Issue with multiDMS v0.3.3 #158

Closed bblarsen-sci closed 3 days ago

bblarsen-sci commented 1 week ago

@Haddox @jgallowa07 Hi Hugh and Jared,

@jbloom asked me to place any correspondence about multiDMS here so others can track the issues as well.

I'm attaching my email I sent the other day to you both. If you have any additional thoughts since we discussed this on the video call, please respond to it in this thread. Thanks!


Hi Jared and Hugh,

Thanks again for the multiDMS implementation that we are using for our DMS work in the Bloom lab. While working on paper revisions, I needed to examine the multiDMS implementation of the global epistasis models and have a few questions.

From the CHANGELOG on GitHub and discussions in 'Issues', I understand there were compatibility issues between pandas v2.1 and v2.2, which were fixed in multiDMS v0.3.3. I have been using v0.3.3 for all of my global epistasis fitting.

I noticed that mutations with very low functional scores are sometimes assigned much higher functional effects following global epistasis fitting. I'm attaching a slide comparing the average functional score of single mutations with their functional effects after global epistasis fitting. You'll see several mutations with low functional scores (-4) that have much higher effects inferred from the global epistasis models. For example, I514D is only represented by single mutant variants, all with low functional scores. However, after global epistasis fitting, its functional effect becomes positive, which seems like an unintended problem.

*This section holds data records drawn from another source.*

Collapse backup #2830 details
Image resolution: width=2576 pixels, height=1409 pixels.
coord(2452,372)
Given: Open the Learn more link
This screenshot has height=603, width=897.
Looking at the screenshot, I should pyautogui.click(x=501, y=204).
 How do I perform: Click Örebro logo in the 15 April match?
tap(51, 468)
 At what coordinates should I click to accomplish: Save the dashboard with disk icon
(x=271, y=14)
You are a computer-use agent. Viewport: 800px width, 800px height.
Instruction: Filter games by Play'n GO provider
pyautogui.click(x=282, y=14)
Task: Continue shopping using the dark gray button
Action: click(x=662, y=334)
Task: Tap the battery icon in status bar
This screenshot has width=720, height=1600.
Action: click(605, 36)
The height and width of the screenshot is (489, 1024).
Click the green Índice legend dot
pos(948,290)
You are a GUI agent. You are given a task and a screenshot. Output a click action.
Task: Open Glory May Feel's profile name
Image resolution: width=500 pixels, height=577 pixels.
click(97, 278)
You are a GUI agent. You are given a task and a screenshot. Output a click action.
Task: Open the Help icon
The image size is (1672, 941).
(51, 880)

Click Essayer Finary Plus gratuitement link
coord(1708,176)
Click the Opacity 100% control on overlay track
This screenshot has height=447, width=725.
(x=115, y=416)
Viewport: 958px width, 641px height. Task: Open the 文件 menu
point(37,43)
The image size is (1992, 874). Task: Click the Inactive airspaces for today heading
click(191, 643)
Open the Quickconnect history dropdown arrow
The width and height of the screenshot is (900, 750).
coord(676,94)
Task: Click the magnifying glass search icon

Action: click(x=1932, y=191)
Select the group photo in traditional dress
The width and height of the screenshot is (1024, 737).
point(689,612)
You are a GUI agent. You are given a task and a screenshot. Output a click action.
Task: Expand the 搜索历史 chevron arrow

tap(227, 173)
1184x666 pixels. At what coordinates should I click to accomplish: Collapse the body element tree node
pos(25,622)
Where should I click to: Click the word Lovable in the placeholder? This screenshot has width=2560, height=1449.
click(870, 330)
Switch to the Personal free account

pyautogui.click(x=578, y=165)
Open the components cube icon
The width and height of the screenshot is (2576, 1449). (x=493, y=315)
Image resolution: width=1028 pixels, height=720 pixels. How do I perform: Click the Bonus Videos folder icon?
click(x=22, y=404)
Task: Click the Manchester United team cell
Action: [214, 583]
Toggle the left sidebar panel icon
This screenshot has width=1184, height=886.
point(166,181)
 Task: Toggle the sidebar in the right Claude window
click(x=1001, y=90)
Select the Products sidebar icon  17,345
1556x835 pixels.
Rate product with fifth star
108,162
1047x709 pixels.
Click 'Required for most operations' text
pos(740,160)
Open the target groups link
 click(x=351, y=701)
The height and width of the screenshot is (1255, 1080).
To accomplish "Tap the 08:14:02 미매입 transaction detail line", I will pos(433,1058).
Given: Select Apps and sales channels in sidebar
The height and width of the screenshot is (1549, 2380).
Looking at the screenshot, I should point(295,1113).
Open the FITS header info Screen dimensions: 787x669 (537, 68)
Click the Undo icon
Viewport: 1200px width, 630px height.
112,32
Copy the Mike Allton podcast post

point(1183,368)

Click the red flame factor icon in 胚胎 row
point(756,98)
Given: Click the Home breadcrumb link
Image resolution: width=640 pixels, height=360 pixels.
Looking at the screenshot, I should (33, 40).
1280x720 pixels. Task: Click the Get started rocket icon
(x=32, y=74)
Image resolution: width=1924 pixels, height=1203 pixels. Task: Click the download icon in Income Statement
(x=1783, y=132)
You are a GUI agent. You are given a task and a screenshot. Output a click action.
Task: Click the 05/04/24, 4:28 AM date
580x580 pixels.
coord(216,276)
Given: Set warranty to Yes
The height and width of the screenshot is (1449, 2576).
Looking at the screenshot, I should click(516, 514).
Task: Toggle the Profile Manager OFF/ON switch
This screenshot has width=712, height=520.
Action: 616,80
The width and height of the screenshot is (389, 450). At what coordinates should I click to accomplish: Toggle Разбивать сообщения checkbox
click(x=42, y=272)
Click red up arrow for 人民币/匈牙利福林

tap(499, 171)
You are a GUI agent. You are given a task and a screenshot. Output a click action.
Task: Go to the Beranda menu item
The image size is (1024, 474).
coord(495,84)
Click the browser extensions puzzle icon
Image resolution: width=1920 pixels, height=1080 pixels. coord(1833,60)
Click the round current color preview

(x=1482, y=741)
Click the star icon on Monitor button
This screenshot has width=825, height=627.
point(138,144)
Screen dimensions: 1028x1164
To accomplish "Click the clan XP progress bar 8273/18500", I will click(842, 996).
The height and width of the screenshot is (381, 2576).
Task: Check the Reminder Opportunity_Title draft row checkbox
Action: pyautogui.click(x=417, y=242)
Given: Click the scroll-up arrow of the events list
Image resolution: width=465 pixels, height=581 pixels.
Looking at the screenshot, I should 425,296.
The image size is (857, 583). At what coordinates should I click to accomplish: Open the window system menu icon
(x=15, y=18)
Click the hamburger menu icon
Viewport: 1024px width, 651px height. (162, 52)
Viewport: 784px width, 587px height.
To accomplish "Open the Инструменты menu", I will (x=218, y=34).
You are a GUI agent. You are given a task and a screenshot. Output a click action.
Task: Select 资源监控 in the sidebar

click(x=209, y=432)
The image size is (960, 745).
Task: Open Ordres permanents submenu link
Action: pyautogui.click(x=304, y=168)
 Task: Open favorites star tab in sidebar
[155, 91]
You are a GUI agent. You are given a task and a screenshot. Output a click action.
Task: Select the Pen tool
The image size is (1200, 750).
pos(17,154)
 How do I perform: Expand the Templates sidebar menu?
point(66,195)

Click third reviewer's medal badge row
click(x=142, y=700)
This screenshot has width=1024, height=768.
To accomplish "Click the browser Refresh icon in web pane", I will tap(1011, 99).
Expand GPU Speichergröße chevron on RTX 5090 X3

To investigate this issue, I ran the same functional scores through global epistasis fitting using multiDMS v0.3.3, v0.4, and v1.1. While the functional effects are largely consistent between versions, some sites show significant differences. For instance, I514D has a functional effect of 0.14 in multiDMS v0.3.3, but -3.4 in multiDMS v0.4.

The multiDMS CHANGELOG notes that v0.4 included a bug fix "having to do with pandas groupby.apply 2.2.0," and v1.0.0 "fixes a bug where the phenotype predictions for single mutants did not correctly include the bundle effects."

Could you clarify whether these bugs would impact the global epistasis fitting results and potentially explain my results? The extent of their impact isn't clear to me. If these bugs significantly affect the results, should we be using the most recent version of multiDMS?

Thanks, Brendan

func_score_vs_global_epistasis_example

jbloom commented 1 week ago

@Haddox @jgallowa07, is there any reason I should not just address all of this by switching our pipeline to use multidms 1.1.0 rather than the 0.X versions?

Can you let me know if there are any concerns or things I should be aware of with that approach? Otherwise I will just do that.

jgallowa07 commented 6 days ago

I'm almost certain the reason 0.4.0 is working better for @bblarsen-sci is the softplus clipping we were discussing last but will need to dig into this more.

I don't necessarily see any reason we couldn't update to 1.1.0. The interface has changed slightly, but the docs should be up-to-date. I'm busy today, but should have time to help with this transition this week before break.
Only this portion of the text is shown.